First, there is very little reason to believe that low back pain is caused by excess lumbar lordosis or anterior pelvic tilt, because most studies find very little correlation between these variables.
Second, given considerable individual anatomical variation in vertebral shape, sacral base angle and bony landmarks on the pelvis, we have reason to question someone’s ability to assess that a particular client is standing in anterior tilt or hyperlordosis, as opposed to a posture that is neutral for their particular structure.
Third, as we just learned about the psoas, it might play no role in increasing anterior pelvic tilt in standing, and in fact might even perform the opposite function.
Fourth, there is little reason to believe that manual therapy could lengthen a short psoas.
So the chain of reasoning does not hold up in any of its links, much less all of them.
And this is one of the simplest biomechanical models that we see, one that is taught to novices. More sophisticated biomechanical models, that people may study for years, often have even more links in the chain of reasoning, creating even more places to go wrong. For example, overactivity of muscle A in the pelvis inhibits the activity of muscle B, which moves joint C into flexion, which causes joint D to compensate by moving into extension, which eventually brings us to . . . the lateral pterygoid! Each successive link in the chain makes it far more likely for error to be introduced. And errors are particularly problematic in a complex system.
One of the characteristics of a complex system is that you cannot predict its behavior unless you have perfect knowledge of all the variables and how they interact. Even very small errors in measurement of the initial conditions of the system will lead to huge errors in prediction after a little time passes. Therefore, to the extent that the body’s interactions are complex, which they often are, it is unlikely that we can predict how changes in one area will affect a distant area. We might be confident that one will affect the other, but exactly how might be very hard to determine.
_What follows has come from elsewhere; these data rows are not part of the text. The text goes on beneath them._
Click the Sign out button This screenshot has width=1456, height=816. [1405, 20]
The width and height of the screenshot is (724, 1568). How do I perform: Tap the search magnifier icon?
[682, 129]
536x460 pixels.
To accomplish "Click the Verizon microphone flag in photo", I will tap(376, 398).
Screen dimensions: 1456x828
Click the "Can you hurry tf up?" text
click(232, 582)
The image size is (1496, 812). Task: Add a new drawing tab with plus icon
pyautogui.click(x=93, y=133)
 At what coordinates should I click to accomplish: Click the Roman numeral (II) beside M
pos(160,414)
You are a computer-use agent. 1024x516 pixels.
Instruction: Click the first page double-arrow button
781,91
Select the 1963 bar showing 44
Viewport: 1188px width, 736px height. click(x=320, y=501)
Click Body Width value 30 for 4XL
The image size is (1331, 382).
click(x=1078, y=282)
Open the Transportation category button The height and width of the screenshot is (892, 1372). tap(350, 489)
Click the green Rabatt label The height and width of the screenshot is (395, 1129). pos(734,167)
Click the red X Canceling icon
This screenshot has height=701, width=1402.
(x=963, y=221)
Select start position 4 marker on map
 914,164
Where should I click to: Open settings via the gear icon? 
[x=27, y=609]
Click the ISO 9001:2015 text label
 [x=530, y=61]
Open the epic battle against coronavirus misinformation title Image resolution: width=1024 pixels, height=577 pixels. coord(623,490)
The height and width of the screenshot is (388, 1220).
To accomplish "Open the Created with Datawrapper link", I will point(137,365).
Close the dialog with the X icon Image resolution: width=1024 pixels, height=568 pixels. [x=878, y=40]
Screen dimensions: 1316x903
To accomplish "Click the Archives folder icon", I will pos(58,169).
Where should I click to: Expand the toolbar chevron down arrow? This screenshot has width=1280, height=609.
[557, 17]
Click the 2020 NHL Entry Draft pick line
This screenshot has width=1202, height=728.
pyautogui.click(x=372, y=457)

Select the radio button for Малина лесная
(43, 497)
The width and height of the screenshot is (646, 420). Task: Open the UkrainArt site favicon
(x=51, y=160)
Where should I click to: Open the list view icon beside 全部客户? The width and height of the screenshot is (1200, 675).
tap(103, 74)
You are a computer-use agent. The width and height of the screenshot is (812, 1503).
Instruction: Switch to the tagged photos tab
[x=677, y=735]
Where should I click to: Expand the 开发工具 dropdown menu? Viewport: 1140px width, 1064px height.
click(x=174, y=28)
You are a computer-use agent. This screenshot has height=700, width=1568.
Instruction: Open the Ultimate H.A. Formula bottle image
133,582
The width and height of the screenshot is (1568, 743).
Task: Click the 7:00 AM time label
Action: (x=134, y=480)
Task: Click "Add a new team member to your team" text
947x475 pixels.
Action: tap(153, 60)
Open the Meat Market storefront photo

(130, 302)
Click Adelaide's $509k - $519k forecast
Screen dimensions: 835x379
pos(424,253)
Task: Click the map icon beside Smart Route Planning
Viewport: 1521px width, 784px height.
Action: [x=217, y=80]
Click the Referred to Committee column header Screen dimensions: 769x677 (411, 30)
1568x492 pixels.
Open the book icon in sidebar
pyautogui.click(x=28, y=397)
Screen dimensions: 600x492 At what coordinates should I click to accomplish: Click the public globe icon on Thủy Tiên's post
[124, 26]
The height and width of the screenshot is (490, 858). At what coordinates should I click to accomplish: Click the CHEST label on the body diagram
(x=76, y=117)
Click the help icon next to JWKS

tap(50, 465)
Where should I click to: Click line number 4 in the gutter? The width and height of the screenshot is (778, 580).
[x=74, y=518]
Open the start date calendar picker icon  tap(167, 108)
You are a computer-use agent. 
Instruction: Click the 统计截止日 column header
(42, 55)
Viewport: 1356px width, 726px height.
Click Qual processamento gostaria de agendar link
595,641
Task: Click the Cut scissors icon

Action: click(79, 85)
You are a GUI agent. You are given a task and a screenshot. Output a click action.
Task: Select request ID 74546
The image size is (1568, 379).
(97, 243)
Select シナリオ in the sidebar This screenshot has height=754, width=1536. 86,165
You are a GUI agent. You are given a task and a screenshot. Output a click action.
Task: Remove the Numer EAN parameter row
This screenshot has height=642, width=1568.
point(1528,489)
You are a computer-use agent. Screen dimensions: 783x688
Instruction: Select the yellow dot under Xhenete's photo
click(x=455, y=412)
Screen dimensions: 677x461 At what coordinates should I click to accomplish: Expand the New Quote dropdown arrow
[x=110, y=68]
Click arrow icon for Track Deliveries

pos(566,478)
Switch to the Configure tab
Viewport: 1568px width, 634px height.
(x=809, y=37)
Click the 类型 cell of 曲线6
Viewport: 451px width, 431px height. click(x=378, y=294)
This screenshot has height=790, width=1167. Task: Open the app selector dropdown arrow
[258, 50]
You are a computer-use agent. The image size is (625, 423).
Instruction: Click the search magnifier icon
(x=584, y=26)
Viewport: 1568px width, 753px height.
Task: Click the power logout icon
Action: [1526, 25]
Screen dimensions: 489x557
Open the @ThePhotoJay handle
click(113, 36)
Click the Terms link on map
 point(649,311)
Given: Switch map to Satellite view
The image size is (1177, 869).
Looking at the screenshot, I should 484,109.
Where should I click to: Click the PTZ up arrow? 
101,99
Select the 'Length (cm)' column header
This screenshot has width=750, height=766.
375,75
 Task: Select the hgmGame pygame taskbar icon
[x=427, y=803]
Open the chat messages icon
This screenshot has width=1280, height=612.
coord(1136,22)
I am not saying that we are hopelessly ignorant about biomechanics or that they are always too complex to understand and apply at a practical level. Far from it. There are obviously many situations where we can be confident in our biomechanical analysis. (I just haven’t listed any here!)
What I am saying is that we need to be aware of how fragile biomechanical models are to mismeasurement and incorrect information. If your intervention is based on a pretty complicated biomechanical analysis, and you don’t have rock solid knowledge of all the relevant variables in the system and how they interact, you probably aren’t affecting mechanics in the way you think you are.